WORK REQUIRED:
Reproduce the lines of the rows without any change, from the line with "I want to click on console-password-label: Console" to the line with "settings-row-home-post-count: 홈 화면", including both of those lines.

(Beginning of RECORDS SUPPLIED)

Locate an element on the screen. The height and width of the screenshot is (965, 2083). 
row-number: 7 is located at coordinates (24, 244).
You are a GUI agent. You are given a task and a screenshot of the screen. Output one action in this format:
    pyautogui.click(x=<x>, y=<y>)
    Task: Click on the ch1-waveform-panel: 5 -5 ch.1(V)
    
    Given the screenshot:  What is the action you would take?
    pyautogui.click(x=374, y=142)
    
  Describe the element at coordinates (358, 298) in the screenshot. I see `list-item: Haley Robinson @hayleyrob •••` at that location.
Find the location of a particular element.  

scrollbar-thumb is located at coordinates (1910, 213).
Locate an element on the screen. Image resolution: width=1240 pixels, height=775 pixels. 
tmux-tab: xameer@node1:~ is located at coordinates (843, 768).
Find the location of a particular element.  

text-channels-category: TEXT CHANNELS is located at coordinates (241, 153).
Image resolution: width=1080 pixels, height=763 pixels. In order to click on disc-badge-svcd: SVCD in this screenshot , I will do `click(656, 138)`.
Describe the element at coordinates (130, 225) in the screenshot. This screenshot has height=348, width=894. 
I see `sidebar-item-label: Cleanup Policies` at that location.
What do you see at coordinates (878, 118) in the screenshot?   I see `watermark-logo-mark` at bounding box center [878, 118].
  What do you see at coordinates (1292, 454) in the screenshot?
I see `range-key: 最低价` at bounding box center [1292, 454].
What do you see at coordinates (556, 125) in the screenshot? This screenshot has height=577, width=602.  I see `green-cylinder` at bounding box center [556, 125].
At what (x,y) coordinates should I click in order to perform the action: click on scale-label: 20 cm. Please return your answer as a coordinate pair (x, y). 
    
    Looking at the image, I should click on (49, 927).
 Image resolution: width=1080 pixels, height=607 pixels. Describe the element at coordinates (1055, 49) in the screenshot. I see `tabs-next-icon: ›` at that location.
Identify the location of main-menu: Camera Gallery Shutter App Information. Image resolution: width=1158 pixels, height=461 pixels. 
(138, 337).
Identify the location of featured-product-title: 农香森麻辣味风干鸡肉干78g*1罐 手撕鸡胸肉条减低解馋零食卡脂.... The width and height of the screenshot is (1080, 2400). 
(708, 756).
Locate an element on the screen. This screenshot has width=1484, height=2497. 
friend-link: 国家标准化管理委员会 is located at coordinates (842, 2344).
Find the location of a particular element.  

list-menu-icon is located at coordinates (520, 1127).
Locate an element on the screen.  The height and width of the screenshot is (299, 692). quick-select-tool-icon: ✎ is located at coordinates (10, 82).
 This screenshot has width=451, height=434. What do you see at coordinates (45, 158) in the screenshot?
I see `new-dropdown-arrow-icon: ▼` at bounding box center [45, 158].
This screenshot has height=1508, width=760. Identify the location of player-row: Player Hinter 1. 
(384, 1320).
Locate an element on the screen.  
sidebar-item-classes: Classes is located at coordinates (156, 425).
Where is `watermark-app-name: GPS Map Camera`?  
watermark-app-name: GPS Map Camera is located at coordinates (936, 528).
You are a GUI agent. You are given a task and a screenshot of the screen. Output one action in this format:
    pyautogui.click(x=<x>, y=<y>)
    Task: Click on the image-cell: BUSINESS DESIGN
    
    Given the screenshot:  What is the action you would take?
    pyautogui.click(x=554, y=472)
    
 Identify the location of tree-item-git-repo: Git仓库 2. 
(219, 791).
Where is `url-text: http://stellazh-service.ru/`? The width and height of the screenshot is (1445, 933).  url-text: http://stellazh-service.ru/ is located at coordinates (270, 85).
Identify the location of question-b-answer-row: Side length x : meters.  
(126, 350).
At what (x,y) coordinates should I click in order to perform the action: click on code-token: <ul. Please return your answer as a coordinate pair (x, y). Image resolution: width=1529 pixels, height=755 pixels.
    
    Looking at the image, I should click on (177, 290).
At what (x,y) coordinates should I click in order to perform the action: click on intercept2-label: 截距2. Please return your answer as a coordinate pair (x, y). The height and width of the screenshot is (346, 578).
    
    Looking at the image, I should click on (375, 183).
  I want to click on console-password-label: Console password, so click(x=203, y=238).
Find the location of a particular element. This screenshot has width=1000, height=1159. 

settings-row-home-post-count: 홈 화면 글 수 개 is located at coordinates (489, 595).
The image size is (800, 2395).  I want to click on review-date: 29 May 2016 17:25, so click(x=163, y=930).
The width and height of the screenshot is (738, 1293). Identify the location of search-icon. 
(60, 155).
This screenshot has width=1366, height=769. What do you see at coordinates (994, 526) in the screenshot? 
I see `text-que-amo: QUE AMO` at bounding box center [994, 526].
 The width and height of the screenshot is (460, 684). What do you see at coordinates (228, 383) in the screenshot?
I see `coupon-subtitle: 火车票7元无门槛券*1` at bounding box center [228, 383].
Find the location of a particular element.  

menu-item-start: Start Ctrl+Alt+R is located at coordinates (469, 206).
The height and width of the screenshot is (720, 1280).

(End of RECORDS SUPPLIED)

RESPONSE AREA:
  I want to click on console-password-label: Console password, so click(x=203, y=238).
Find the location of a particular element. This screenshot has width=1000, height=1159. 

settings-row-home-post-count: 홈 화면 글 수 개 is located at coordinates (489, 595).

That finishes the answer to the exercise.